The cron job now calls the processing function directly - no HTTP overhead, no network calls, just a function invocation. Faster. Simpler. Better.

// Cron job calls processing directly (no HTTP)
cron.schedule('*/5 * * * *', async () => {
  const result = await runProcessingCore();
  console.log(`Processed ${result.cases_extracted} cases`);
});

The Cleanup

I deleted everything that wasn't needed:

Next.js config files (next.config.ts, next-env.d.ts)
All API routes (moved logic to standalone modules)
Supabase integration (client didn't want a database)
PostCSS config (no Tailwind needed)
Vercel config (deploying to Render)
Public assets (no frontend to serve)

What remained: just the essentials. Express server. Processing logic. Google Sheets integration. Cron job. That's it. 1,400 lines of code that do exactly what they need to do, nothing more.

The Lesson
Sometimes the best optimization is deletion. Removing 13,000 lines of unused code didn't just reduce memory - it made the system simpler, faster, and easier to maintain. Know when to throw code away.

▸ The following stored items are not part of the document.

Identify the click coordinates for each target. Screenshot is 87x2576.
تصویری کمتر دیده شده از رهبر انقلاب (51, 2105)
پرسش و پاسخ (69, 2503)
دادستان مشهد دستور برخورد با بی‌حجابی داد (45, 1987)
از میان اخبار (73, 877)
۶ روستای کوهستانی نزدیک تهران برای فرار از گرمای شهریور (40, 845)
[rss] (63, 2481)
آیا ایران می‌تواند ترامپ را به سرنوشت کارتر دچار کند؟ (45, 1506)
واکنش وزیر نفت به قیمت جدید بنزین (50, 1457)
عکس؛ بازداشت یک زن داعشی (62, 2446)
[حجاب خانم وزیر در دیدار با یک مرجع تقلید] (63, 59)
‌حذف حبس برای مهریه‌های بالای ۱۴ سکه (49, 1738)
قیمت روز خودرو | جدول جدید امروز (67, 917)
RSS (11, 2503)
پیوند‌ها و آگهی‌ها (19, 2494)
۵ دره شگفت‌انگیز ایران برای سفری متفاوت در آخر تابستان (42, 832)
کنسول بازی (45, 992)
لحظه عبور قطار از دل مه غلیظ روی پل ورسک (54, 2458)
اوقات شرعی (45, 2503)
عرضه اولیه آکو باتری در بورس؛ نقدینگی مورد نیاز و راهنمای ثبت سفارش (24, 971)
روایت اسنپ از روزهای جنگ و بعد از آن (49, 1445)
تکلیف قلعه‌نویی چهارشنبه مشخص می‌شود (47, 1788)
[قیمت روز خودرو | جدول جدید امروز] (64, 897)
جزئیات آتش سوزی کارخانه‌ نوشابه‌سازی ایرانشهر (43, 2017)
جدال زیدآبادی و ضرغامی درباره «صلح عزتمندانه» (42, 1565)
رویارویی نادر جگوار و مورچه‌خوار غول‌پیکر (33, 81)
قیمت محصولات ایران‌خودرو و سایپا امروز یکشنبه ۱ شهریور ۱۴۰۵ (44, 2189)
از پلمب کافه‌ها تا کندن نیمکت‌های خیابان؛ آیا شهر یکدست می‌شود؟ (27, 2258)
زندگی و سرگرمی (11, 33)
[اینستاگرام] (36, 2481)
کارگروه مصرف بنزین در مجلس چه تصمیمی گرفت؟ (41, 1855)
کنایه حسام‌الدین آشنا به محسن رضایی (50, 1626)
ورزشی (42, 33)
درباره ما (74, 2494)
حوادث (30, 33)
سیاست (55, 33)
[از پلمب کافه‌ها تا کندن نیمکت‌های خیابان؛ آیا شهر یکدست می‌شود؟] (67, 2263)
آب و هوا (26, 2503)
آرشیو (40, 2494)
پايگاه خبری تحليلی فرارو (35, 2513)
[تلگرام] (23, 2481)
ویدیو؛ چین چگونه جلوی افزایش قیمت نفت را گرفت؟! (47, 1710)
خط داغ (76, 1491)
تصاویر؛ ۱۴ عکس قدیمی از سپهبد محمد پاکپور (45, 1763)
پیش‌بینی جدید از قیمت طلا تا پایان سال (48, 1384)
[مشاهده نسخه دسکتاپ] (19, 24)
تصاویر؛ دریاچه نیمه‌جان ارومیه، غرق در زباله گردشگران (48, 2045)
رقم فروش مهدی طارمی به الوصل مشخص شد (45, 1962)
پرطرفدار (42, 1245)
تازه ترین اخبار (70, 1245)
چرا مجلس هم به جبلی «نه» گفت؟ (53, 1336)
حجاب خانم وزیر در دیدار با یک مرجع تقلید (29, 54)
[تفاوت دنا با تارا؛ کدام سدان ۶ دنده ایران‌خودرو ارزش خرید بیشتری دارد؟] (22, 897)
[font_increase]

The system now runs perfectly on Render's free tier. No memory issues. No crashes. Just a simple Express server doing its job, every 5 minutes, forever.

Epilogue

The System Lives On

As you read this, the system is running. Every 5 minutes, an internal cron job wakes up, checks for new emails, extracts case data with AI, detects duplicates, and appends to Google Sheets. No human intervention required.

The code is deployed on Render.com (free tier). Express server with node-cron. The internal cron runs every 5 minutes, with an external backup on cron-job.org for redundancy. Simple services, working in harmony, doing the work that used to consume hours of human time.

And somewhere, a staff member opens their laptop, sees their spreadsheet already populated with the morning's referrals, and gets to spend their energy on what actually matters: connecting therapists with the families who need them.

That's the whole point, isn't it?

5 - Architecture Pivots
15+ - Garbage Filter Patterns
3 - Validation Layers
13K - Lines of Code Deleted

Sometimes the best solutions come from deeply understanding the problem, iterating relentlessly, and being willing to throw away code that doesn't work. This project taught me that.

What started as "can you make this faster?" became a full-fledged AI-powered workflow automation system. And I loved every frustrating minute of building it.